Es Saldaña quien protagoniza los dos mejores números musicales de la película, que en su conjunto no se esfuerza en alcanzar niveles de Broadway. Ni las canciones ni las coreografías son particularmente brillantes, salvo esos dos espectaculares momentos de Saldaña: al inicio, en plena calle, tras defender a un feminicida como abogada, y después en una fiesta de recaudación de fondos para la asociación de Emilia Pérez. Otros números juegan de forma abierta en el territorio del kitsch, como el de la clínica de cambio de sexo, una especie de versión esperpéntica de la gloriosa escena del hospital de All That Jazz de Bob Fosse. En realidad, a Audiard lo del musical le interesa sobre todo como herramienta de distanciamiento, en la línea de lo que ya hizo Lars von Trier en Bailando en la oscuridad (que, eso sí, tenía canciones mucho mejores, compuestas por Björk).
Emilia Pérez presenta otros dos aspectos problemáticos. ¿Al abordarse asuntos tan dolorosos como los feminicidios y la violencia del narco en México de este modo, por medio del folletín telenovelesco y el musical, no se corre el serio riesgo de frivolizarlos? En relación con esta pregunta será interesante conocer la recepción del largometraje en México. Imagínense que un cineasta extranjero se atreviera a hacer algo parecido sobre el terrorismo etarra.

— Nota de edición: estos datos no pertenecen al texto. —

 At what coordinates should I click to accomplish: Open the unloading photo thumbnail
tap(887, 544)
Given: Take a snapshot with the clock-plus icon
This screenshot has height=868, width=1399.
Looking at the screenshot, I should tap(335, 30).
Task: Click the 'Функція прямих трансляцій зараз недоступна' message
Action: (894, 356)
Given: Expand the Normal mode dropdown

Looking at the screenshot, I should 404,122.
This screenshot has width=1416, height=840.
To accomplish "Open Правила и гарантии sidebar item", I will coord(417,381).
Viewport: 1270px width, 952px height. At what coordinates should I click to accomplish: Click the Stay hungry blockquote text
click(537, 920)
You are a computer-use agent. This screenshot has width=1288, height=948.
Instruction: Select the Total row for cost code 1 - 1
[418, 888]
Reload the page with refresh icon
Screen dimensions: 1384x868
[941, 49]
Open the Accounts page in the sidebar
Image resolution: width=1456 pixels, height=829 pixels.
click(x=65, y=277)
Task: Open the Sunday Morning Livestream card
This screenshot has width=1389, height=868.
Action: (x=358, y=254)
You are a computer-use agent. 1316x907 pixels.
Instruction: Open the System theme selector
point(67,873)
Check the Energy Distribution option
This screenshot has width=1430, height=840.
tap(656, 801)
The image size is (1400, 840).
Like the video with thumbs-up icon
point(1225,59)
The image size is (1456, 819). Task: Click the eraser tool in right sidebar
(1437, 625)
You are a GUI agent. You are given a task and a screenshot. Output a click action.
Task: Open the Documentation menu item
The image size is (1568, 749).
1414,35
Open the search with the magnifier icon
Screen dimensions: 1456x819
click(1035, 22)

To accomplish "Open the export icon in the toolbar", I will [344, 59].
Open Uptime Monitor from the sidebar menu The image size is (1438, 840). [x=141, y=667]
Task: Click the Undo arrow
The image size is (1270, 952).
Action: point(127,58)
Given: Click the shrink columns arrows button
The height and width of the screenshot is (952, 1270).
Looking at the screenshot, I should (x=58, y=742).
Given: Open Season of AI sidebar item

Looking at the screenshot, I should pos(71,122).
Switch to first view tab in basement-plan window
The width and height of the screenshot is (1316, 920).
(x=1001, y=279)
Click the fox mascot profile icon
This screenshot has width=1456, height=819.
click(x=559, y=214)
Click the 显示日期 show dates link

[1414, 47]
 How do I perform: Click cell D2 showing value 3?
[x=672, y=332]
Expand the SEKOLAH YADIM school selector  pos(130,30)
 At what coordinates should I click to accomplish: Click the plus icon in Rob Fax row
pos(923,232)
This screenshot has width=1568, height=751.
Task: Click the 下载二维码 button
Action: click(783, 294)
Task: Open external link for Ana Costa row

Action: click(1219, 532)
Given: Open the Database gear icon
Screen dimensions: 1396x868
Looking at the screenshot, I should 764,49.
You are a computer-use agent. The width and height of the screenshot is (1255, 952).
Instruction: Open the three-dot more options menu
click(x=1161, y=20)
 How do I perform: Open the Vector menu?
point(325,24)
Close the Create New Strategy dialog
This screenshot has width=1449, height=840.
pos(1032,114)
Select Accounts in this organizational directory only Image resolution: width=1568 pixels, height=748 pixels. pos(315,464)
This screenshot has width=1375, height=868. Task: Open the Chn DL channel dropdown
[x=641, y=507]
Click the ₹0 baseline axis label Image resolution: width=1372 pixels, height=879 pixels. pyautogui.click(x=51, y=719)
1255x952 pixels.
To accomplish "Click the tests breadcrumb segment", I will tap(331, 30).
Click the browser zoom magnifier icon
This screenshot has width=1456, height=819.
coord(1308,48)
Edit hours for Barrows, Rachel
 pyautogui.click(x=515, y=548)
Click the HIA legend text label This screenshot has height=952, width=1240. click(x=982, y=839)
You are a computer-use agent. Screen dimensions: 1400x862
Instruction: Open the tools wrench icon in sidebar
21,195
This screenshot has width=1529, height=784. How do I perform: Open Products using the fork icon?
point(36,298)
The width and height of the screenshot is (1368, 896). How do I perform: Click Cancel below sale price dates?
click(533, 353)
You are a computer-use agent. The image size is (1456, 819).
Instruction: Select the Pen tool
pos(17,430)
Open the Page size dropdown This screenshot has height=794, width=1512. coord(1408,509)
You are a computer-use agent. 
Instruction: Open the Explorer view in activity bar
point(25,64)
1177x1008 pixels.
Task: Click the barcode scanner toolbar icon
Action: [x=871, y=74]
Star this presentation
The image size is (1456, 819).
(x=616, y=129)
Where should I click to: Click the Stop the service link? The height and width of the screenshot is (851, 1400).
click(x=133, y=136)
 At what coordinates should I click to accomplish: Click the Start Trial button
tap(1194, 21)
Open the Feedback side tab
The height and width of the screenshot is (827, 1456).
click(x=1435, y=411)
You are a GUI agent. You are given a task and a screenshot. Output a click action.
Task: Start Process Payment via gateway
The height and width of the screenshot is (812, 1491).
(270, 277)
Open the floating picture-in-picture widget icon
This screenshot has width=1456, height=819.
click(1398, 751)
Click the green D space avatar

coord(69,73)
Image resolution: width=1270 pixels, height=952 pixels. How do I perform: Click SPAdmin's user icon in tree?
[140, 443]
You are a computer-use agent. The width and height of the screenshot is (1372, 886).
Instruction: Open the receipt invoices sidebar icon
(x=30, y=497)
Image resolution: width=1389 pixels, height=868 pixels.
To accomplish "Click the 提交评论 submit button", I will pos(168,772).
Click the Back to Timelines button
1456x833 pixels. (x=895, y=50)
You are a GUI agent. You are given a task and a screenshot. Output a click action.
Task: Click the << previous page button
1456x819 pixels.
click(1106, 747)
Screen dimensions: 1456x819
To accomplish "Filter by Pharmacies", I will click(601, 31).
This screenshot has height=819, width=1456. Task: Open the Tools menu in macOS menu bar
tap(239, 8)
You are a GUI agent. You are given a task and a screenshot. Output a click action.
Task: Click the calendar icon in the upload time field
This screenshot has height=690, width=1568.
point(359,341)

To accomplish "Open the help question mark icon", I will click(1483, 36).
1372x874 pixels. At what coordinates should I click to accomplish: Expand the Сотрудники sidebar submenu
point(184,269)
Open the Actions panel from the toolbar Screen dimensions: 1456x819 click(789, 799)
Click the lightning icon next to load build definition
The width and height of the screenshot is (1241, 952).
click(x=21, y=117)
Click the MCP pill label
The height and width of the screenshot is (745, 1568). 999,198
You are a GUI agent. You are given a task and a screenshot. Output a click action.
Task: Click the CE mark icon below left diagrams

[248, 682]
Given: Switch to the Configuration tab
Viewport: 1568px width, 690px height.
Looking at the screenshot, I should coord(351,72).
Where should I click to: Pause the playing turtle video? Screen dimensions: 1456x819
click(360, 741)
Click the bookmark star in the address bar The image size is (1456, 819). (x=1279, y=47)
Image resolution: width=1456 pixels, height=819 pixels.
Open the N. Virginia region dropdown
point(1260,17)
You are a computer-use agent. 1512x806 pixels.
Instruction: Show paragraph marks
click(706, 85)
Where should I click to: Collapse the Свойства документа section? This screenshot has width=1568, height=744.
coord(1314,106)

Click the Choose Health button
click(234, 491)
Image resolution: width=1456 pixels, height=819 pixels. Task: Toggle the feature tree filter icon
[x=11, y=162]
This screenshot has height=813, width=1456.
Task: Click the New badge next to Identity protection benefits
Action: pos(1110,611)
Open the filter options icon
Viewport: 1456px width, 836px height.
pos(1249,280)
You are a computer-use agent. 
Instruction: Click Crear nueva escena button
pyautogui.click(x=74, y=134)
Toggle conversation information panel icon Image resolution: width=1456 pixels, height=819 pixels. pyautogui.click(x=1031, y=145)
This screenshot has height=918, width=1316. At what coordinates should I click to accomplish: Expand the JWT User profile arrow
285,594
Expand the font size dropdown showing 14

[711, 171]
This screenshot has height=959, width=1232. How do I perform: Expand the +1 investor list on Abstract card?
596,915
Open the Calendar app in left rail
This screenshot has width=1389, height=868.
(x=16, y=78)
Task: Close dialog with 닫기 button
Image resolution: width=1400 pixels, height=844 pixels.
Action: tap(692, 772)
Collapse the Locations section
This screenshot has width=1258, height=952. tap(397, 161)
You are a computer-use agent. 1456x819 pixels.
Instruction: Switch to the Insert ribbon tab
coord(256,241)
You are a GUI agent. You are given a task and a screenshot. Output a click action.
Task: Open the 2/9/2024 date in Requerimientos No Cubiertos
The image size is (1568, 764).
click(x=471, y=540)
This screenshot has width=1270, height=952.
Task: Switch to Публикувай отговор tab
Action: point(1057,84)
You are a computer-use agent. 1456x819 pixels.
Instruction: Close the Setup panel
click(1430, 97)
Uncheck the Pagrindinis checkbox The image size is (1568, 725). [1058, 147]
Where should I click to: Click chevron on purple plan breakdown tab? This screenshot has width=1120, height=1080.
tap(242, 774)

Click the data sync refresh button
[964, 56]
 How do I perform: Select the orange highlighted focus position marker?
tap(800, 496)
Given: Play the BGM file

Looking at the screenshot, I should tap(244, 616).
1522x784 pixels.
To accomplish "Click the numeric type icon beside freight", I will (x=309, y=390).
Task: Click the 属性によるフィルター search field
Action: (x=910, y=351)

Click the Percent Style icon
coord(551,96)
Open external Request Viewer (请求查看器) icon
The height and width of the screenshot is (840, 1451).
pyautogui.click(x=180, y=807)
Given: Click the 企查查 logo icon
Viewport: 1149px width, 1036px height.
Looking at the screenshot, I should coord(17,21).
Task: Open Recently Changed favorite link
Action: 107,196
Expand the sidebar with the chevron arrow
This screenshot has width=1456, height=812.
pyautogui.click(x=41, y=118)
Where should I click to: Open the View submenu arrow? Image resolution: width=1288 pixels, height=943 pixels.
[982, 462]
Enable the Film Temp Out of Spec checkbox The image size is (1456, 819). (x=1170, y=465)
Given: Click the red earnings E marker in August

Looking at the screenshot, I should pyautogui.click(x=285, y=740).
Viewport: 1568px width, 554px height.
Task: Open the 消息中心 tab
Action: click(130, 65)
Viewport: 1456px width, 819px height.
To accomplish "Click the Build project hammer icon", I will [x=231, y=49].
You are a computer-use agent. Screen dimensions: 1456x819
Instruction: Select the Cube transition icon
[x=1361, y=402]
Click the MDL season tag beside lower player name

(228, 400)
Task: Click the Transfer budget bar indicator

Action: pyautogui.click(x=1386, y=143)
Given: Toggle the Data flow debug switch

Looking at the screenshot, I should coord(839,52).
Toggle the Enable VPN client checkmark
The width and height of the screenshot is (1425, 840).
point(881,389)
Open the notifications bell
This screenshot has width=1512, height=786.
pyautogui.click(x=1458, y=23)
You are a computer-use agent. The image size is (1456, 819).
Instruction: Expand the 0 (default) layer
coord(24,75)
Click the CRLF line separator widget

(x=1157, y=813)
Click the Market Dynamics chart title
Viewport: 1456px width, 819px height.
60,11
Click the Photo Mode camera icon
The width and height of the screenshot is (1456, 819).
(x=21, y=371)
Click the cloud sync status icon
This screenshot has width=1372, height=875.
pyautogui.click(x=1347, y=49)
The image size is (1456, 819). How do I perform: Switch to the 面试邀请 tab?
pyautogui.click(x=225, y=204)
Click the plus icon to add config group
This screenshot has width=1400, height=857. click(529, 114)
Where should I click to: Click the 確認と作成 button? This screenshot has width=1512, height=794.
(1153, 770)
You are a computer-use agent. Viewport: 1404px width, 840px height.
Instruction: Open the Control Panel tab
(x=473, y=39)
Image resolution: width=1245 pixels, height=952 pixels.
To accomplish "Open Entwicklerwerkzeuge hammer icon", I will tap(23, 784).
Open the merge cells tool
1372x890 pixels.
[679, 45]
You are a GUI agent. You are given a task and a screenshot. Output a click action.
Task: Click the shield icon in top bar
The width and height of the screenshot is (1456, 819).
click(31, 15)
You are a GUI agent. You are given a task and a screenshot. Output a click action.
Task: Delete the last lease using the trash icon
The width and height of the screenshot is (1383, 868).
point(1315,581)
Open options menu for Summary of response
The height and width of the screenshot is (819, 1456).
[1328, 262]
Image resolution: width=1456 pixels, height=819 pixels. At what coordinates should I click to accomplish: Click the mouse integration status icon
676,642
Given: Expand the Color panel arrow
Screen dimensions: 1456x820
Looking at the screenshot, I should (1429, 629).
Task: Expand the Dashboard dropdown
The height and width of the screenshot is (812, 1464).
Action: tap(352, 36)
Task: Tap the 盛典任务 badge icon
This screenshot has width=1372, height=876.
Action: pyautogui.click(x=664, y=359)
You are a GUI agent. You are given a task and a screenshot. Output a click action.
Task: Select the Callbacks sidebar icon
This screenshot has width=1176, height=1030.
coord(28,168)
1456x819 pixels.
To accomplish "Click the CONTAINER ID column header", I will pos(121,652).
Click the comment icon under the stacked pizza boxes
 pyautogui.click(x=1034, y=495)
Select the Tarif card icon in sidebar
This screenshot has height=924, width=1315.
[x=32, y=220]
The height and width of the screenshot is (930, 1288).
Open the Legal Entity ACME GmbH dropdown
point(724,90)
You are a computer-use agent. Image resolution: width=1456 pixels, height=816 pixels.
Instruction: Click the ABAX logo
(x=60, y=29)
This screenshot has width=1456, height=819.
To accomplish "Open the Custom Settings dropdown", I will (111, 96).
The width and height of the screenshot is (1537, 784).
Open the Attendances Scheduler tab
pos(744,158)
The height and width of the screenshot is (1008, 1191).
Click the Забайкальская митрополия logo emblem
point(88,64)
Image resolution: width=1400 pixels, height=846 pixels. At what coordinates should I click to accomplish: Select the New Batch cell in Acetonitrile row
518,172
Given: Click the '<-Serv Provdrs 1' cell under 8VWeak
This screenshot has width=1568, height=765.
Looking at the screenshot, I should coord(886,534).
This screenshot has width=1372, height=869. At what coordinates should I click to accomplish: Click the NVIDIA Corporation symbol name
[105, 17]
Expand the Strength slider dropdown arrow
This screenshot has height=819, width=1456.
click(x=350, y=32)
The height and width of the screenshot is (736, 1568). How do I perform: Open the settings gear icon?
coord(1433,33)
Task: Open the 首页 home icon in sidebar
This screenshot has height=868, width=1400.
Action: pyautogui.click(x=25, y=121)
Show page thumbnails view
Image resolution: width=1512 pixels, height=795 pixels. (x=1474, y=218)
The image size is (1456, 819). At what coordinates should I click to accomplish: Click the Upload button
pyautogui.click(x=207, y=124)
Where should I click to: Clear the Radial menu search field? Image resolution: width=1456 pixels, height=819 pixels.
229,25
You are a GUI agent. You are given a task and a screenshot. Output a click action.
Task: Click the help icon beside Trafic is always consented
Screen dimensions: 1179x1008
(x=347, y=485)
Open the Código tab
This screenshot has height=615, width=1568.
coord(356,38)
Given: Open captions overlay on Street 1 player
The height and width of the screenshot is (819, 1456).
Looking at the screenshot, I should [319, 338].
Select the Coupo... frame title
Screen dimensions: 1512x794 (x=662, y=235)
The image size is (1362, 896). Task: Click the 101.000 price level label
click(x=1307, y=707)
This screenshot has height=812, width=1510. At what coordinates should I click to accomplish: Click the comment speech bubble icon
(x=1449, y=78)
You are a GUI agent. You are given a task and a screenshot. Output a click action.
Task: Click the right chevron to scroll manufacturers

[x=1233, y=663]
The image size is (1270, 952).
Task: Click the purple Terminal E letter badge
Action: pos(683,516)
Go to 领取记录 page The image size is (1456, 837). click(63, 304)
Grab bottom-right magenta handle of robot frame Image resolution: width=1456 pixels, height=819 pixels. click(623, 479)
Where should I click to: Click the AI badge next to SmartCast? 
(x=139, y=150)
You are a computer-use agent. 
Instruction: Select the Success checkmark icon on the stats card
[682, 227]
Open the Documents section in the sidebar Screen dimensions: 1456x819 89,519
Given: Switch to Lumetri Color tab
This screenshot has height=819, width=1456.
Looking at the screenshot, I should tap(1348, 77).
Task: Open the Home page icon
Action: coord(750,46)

La propuesta de Audiard nada tiene que ver con la crudeza de La zona de interés, la novela de Amis y la película de Glazer que, al abordar el Holocausto desde la desacomplejada cotidianeidad de los verdugos, lo que hacen es sacar de su zona de confort al lector y al espectador ya curado de espanto por la de veces que le han contado eso. Uno sale con mal cuerpo de ver La zona de interés, lo cual indica que el tratamiento de shock ha funcionado, pero eso no sucede con Emilia Pérez.
Hay algunos detalles que ponen en evidencia los patinazos de Audiard con su temeraria propuesta. Por ejemplo: ¿de verdad que el bestial Manitas puede aspirar a redimir sus culpas montando una ONG para buscar desaparecidos? Y al final de la cinta, ¿no hay una desconcertante estilización y romantización de la violencia en el muy hollywoodiense enfrentamiento a tiros con armas automáticas en una película que presuntamente pretende denunciarla?
Y hay algo todavía peor. De acuerdo, podemos tragarnos -por aquello del suspension of disbelief de Coleridge- que Manitas se convierte en Emilia, acoge en su casa a su presunta viuda e hijos, y ninguno lo reconoce o sospecha que ahí hay algo raro. Pero hay que tener muchas tragaderas para aceptar que el despiadado narco se convierte de pronto en una encantadora mujer, llena de ternura y compasión. Eso sí, hasta que afloran los celos y agrede a su esposa en una escena en la que recupera la voz masculina… ¡Ay, querido Jacques Audiard, una cosa es criticar el machismo y la violencia en sociedades como la mexicana y otra acabar lanzando la facilona y tendenciosa soflama de que la feminidad es por definición empática y la masculinidad irremediablemente tóxica y agresiva!
Sin duda el mensaje recibirá en estos tiempos grandes aplausos, pero es un discurso tramposo y peligroso, cuyo despliegue hemos vivido aquí en proclamas descabelladas -¿se acuerdan de la inefable Pam?- que llegaban a identificar penetración con agresión. Bajo la radicalidad formal de Emilia Pérez subyace un discurso cargado de buenas intenciones, que, como se sabe, es de lo que está empedrado el camino hacia el infierno.